The Civics Education Initiative—a national initiative built around concerns that civics instruction is being marginalized to provide a STEM curriculum (science, technology, English and math)—is supporting passage of the bill.
While many states requires high school students to receive instruction in or take a course in American government or civics, most have stopped mandating that students pass a graduation test of any kind. One state, Ohio, requires students to take a five-part exam testing their knowledge of social studies and four other subject areas. Students must pass all of the test’s five parts to receive a high school diploma.
What’s interesting to The Motley Monk, who used to teach civics, is why these tests aren’t required in all 50 states of the Union. Consider these two facts, care of the Center for the Study of the American Dream:
- For immigrants to become American citizens, they must correctly answer 60 of 100 questions on a Naturalization test concerning the principles of American government, American history, and integrative civics.

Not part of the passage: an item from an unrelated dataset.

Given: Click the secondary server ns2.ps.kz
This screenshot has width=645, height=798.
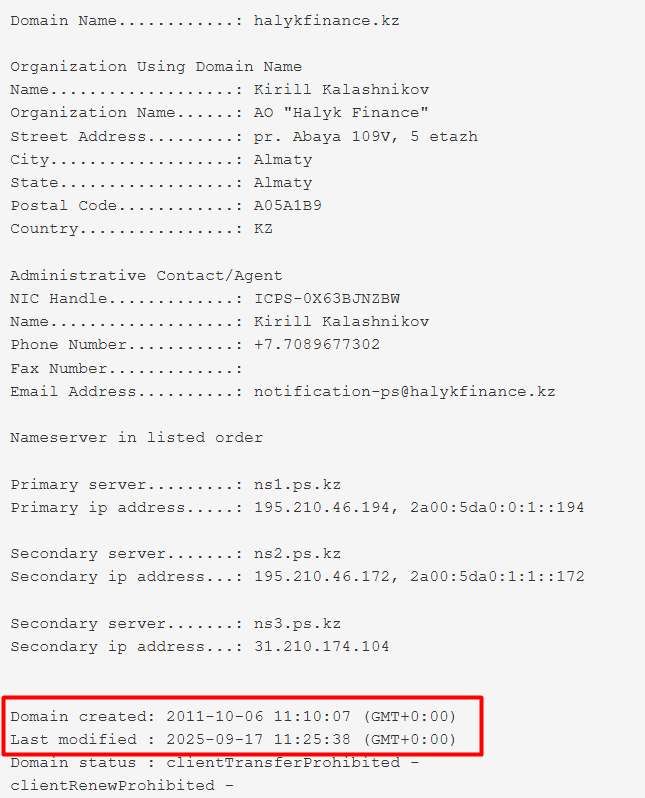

In 2010, 97.5% of immigrants passed this test.
- As reported in USA Today, the Center for the Study of the American Dream used the identical test to identify the civic literacy rate of native-born citizens, finding that 33% of native-born citizens failed the test, based upon answering just 60% of the questions correctly. Had the pass rate been 70%, 50% of native-born citizens would have failed.
So, immigrants who become U.S. citizens know more facts about U.S. government, history, and geography than its high school graduates do? What an indictment of the nation’s public schools and the states’ educational policies in preparing the next generation of adult citizens to know and understand their civic roles and responsibilities!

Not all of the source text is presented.